[31/07/2008] Parchi

Foreste, le imprese europee evadono le tasse in Congo

LIVORNO. Greenpeace International ha presentato a Zurigo "Conning the Congo" un nuovo rapporto investigativo che denuncia l´evasione fiscale organizzata dalle grandi imprese forestali europee. Grandi gruppi come Danzer, una delle più grandi imprese forestali che operano in Africa, «ripulisce i suoi profitti all´estero per sfuggire alla fiscalità locale, questo proprio mentre nei grandi summit internazionali si discute della necessità di strumenti fiscali per contrastare e governare il taglio delle foreste che ha un forte impatto sul cambiamento climatico».

Le prove presentate contro la multinazionale tedesca con sede in Svizzera, en Suisse, secondo Greenpeace, dimostrano che Danzer «ha elaborato un sistema sofisticato per trasferire i suoi profitti realizzati in Africa verso conti bancari stranieri». Le perdite generate da questa evasione fiscale sulle entrate dei governi della Repubblica democratica del Congo (Rdc) e della Repubblica del Congo potrebbero ammontare a circa 8 milioni di euro: 50 volte il bilancio annuale del ministero dell´ambiente della Rdc.

Michelle Medeiros, coordinatrice della campagna foreste africane di Greenpeace ha spiegato che «La Rdc è uno dei Paesi più poveri del pianeta, e il fatto che delle imprese come Danzer cerchino in tutti i modi di non pagare le tasse è semplicemente scandaloso. Ma il peggio è che la comunità internazionale dispensa miliardi di euro per aiutare la Rdc a riprendersi da anni di guerra e resta impassibile quando imprese come Danzer continuano a saccheggiare le foreste del Congo praticando l´evasione fiscale e la fuga di capitali».

Le foreste tropicali dell´Africa centrale sono il secondo più grande ecosistema forestale del pianeta e hanno un´importanza inestimabile per il clima, la biodiversità e la vita di milioni di persone, è quindi clamoroso che Greenpeace tiri in ballo anche la politica dell´Agence française de développement (Afd) «che con la scusa di ridurre la povertà e di proteggere la biodiversità, appoggia finanziariamente, da più anni, il settore industriale del legname nel Bacino del Congo».

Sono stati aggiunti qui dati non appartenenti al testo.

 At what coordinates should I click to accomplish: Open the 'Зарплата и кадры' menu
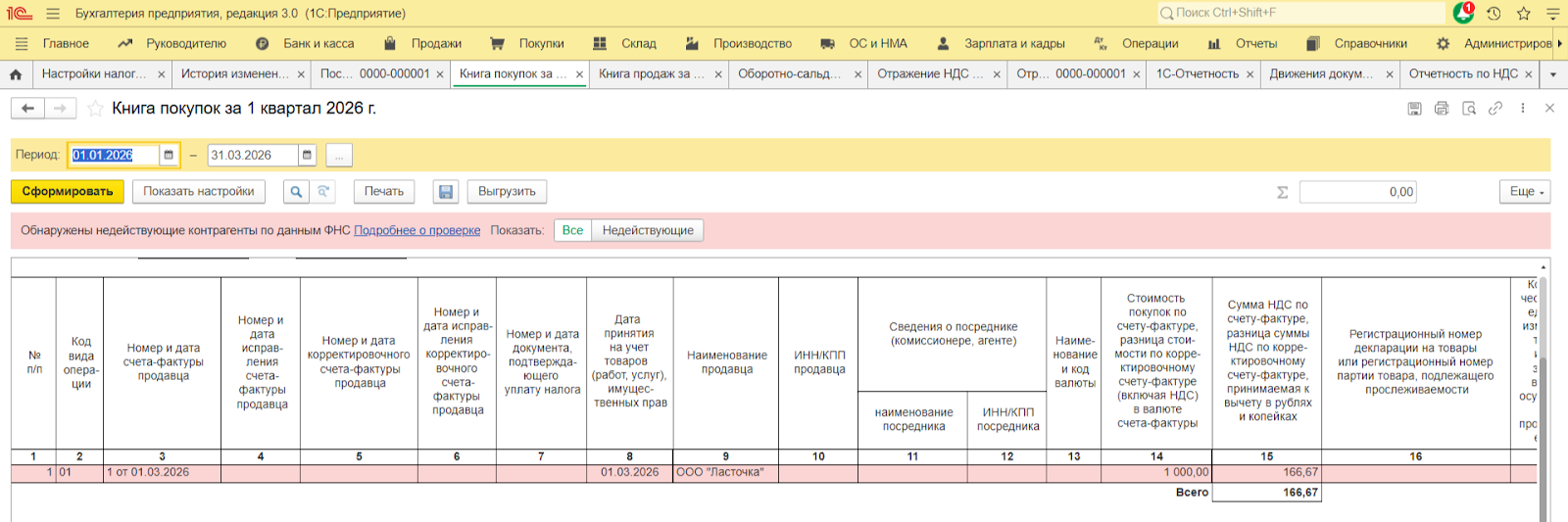click(1014, 43)
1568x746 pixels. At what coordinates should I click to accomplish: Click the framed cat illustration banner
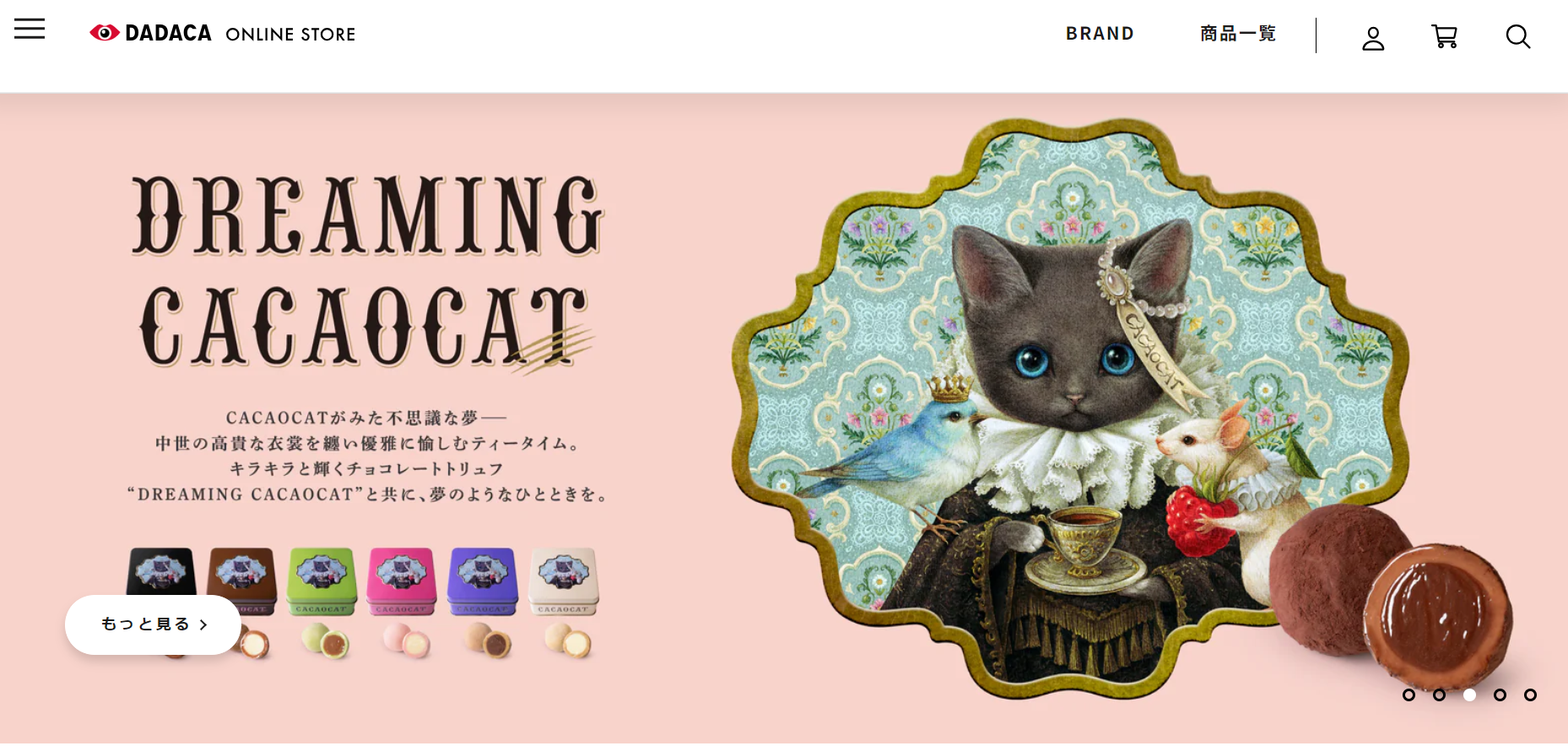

Per Grégoire Lejonc, responsabile foreste di Greenpeace France, «E´ inaccettabile che i soldi dei contribuenti francesi servano a finanziare sfruttatori forestali come Danzer che saccheggiano le foreste del Congo. La Francia deve assolutamente rivedere la sua politica di cooperazione ed operare realmente per la protezione delle foreste del Congo, non accelerare la loro distruzione». Il governo della Rdc ha iniziato un processo di revisione di tutte le licenze forestali esistenti per valutarne la legalità, ma queste iniziative rischiano di essere velleitarie in una regione che ospita alcuni tra i governi più corrotti del mondo e percorsa da bande armate che gestiscono il traffico delle risorse naturali, spesso per conto di uomini di governo e delle multinazionali.

Per questo Geenpeace «chiede al governo della Rdc di annullare tutte le licenze forestali ottenute illegalmente, soprattutto quelle attribuite in violazione della moratoria del maggio 2002 o non conformi al codice forestale in vigore. Chiede ugualmente che questa moratoria sull´attribuzione di nuove licenze forestali, la loro estensione o il loro rinnovo, sia mantenuta e rinforzata».

Secondo "Conning the Congo", il valore delle foreste congolesi, per esempio come "pozzo" di CO2, è molto superiore ai guadagni generati dall´industria forestale: «La deforestazione rappresenta un quinto delle emissioni mondiali di gas serra: sostituire l´industria forestale della Rdc con un sistema di protezione delle foreste sostenuto da un meccanismo internazionale di finanziamento, sarebbe non solo profittevole per gli abitanti della Rdc, ma farebbe anche di quel Paese un protagonista chiave della lotta contro i cambiamenti climatici».